• Ausgewählter Text
╔══

Plakatkünstler, Plakatprovokateur, Plakatprotestler, Polit-Grafiker, Polit-Aktivist, politischer Künstler...diese Bezeichnungen fallen zumeist beim Namen Klaus Staeck. Er selbst sieht sich als "Hinweiser", nennt sich einen "verlässlichen Störer der bequemen Verhältnisse".

"Staeck-Plakat" = provokative Plakatkunst

Seit den 1960er Jahren kommentiert Klaus Staeck gesellschaftliche Themen, Missstände, Krisen. Was ihn umtreibt in Politik, Gesellschaft, Kunst und Wirtschaft macht er zum Thema. Das tut er äußerst pointiert, spöttisch, scharfzüngig, mit feiner Ironie, hintergründig, witzig und frech bis bitterböse. Als Plakatgestalter ist er ein genialer Wort-Bild-Finder. Er provoziert und regt damit zum Nachdenken an, Schmunzeln und Erstaunen inklusive.

"Den unverschuldet Schwachen gegen den Übermut der Starken helfen", so sein Credo. Seine Satire zielt auf die Starken. Wer so provokant auf Missstände hinweist und sich mit den Großen anlegt, der spürt den Wind von vorne. 41 Prozesse hat er durchgestanden, keinen verloren. Niemals hat er sich als Anwalt selbst verteidigt ("...das macht man nicht," sagt er),- und doch selbst Jurist zu sein, hat ihm Selbstvertrauen und die nötige Selbstsicherheit gegeben, langwierige, zermürbenden Prozessjahre durchzustehen, bei denen auch schon mal sechsstellige Summen auf dem Spiel standen.

╚══

• Auszuführende Aufgabe
Gib im Text über Klaus Staeck das Stück von „Seit den 1960er“ bis „und Erstaunen inklusive.“ erneut wieder und benenne dabei „Plakatgestalter“ in „Grafiker“ um.

(Einträge zum Auffinden von Text und Elementen)
╔══

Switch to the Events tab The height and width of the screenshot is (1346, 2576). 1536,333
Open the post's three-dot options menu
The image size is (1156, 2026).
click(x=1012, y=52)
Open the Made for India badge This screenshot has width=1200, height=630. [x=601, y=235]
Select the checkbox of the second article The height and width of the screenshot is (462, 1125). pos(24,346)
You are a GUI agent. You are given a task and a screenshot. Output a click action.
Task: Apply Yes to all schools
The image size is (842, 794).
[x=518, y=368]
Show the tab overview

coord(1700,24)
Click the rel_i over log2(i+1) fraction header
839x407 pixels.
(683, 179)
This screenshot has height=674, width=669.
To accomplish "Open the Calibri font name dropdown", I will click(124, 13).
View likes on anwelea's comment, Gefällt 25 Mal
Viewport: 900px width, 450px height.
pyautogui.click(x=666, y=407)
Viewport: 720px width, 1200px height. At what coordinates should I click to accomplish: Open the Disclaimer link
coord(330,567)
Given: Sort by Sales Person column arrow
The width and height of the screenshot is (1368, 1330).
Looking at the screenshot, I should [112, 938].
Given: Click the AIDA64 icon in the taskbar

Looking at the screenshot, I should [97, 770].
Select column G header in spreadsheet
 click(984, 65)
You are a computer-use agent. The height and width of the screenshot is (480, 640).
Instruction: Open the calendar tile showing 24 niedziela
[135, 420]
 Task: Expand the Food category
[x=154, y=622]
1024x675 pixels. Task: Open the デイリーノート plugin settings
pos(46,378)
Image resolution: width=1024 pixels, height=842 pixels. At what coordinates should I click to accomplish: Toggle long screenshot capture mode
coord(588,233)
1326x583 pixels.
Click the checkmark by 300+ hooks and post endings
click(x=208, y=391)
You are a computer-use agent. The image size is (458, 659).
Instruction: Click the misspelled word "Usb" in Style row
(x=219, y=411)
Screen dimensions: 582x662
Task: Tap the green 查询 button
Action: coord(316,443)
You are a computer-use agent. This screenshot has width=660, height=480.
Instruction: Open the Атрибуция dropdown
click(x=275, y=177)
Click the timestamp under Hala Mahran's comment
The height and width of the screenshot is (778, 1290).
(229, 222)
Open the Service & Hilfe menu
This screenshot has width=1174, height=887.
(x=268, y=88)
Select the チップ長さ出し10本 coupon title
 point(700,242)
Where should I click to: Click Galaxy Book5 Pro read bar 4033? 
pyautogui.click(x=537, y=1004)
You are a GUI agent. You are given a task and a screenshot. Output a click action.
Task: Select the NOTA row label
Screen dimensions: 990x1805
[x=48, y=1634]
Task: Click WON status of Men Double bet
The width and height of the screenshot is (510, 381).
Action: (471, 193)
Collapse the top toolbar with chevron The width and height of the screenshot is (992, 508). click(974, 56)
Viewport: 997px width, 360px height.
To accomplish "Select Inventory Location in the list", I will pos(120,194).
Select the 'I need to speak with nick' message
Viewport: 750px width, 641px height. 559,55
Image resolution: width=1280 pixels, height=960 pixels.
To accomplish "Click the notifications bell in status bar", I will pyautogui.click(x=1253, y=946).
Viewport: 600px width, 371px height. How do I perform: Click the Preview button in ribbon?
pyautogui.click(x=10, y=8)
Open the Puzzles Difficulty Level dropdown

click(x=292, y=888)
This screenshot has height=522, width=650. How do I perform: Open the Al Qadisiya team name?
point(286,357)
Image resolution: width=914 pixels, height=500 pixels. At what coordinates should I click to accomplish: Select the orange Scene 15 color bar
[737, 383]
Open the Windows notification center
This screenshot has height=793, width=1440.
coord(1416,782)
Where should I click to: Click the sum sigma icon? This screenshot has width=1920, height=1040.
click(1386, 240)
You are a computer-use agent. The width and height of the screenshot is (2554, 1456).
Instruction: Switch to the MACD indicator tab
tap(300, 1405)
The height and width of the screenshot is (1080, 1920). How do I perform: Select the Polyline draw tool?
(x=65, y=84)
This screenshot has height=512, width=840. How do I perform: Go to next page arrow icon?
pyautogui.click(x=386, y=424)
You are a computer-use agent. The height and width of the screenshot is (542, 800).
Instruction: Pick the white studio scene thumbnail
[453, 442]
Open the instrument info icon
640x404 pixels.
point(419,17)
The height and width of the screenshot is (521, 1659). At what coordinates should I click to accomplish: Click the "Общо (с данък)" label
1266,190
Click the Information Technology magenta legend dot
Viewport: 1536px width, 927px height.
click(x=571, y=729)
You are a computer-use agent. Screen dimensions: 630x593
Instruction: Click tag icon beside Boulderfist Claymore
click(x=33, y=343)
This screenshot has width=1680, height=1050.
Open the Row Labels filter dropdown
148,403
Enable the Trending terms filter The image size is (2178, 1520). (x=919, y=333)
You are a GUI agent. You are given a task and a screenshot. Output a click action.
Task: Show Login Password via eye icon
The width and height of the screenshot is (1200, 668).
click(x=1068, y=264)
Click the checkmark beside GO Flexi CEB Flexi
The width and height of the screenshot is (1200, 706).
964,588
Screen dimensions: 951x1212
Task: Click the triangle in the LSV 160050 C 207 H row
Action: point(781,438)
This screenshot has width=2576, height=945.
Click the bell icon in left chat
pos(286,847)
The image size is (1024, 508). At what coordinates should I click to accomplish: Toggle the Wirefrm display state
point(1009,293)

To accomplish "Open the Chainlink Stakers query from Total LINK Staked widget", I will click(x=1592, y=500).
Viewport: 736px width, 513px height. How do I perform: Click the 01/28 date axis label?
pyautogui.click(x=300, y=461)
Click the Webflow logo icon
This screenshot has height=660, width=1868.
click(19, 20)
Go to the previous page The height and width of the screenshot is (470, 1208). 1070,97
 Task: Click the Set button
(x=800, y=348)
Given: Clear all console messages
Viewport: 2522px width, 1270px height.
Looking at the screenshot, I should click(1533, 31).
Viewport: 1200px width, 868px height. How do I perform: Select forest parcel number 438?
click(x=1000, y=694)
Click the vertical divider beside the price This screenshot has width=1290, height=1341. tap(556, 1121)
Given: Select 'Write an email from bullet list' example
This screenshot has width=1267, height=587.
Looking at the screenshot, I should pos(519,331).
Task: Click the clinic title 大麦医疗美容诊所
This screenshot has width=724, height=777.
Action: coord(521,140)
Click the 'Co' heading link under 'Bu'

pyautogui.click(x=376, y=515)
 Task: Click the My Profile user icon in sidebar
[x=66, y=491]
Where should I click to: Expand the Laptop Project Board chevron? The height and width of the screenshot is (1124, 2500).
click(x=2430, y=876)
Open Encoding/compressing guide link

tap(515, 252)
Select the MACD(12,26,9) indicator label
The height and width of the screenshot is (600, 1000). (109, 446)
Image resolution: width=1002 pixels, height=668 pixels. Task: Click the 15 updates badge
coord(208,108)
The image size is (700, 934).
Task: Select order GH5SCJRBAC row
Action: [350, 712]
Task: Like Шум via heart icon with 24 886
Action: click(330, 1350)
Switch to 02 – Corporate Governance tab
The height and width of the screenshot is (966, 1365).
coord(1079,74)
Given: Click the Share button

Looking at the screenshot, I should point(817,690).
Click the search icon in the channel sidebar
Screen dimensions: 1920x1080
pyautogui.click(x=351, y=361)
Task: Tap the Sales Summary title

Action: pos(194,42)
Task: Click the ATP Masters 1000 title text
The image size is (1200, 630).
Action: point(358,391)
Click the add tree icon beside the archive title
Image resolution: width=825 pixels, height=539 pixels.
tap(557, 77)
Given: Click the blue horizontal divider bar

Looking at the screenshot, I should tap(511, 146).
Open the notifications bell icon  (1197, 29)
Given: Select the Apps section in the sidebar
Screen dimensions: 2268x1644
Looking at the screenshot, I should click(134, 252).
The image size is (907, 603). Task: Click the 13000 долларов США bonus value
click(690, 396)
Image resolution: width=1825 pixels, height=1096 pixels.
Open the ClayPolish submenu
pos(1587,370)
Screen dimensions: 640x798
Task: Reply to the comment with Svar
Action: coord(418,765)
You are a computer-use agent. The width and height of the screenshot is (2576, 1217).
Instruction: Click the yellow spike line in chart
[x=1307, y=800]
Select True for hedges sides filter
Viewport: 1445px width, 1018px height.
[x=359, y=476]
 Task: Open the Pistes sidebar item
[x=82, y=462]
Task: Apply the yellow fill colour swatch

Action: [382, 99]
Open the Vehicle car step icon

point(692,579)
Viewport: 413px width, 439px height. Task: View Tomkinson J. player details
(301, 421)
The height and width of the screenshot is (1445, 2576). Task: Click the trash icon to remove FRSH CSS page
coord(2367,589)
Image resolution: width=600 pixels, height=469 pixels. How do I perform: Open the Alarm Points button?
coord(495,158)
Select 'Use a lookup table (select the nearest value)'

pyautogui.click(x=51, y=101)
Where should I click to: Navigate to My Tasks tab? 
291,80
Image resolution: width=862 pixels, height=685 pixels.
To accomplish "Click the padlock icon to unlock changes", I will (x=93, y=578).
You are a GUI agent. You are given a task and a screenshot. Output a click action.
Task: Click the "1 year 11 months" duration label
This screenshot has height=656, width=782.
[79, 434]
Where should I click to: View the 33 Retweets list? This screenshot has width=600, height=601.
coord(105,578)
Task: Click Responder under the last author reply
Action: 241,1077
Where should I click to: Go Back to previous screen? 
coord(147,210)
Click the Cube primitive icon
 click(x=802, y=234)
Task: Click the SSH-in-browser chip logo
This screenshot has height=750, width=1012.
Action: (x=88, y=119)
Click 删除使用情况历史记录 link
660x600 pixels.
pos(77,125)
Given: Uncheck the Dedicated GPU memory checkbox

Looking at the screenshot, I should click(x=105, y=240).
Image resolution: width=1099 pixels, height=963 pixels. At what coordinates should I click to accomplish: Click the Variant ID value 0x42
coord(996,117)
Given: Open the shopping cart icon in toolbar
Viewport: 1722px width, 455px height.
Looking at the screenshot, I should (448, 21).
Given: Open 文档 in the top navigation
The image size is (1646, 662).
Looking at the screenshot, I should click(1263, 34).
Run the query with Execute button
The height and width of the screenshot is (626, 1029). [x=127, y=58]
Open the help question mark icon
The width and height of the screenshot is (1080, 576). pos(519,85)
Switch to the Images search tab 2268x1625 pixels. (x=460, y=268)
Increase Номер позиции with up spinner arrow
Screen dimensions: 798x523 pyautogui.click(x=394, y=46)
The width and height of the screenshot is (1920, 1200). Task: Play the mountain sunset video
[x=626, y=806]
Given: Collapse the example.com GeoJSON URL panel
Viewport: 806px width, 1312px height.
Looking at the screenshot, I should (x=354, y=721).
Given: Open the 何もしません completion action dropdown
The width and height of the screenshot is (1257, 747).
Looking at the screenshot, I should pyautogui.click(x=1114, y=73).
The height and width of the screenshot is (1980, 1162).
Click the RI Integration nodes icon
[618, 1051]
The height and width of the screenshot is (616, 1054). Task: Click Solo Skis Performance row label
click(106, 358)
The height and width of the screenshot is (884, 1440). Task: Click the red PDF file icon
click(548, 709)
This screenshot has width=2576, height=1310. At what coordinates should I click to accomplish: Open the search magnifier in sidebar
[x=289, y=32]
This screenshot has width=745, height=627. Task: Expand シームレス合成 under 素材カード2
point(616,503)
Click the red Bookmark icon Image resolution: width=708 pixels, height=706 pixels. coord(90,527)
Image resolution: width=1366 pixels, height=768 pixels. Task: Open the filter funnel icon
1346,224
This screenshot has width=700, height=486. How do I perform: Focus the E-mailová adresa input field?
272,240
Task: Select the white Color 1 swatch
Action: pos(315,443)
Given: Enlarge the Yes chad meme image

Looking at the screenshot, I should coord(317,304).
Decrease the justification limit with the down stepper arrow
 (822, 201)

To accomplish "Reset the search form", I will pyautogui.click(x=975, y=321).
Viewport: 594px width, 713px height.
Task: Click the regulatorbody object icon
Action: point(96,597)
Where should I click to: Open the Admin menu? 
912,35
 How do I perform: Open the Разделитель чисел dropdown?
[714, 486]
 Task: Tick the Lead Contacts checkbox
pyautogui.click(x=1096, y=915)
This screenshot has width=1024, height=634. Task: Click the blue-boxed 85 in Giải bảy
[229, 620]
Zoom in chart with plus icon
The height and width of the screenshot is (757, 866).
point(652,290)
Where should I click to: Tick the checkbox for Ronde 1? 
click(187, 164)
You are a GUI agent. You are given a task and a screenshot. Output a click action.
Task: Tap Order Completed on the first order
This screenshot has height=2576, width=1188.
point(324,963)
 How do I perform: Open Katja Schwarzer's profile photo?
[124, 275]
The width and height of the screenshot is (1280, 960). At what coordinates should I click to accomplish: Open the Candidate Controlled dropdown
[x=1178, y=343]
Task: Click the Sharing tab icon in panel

╚══

• Lösung der Aufgabe
Seit den 1960er Jahren kommentiert Klaus Staeck gesellschaftliche Themen, Missstände, Krisen. Was ihn umtreibt in Politik, Gesellschaft, Kunst und Wirtschaft macht er zum Thema. Das tut er äußerst pointiert, spöttisch, scharfzüngig, mit feiner Ironie, hintergründig, witzig und frech bis bitterböse. Als Grafiker ist er ein genialer Wort-Bild-Finder. Er provoziert und regt damit zum Nachdenken an, Schmunzeln und Erstaunen inklusive.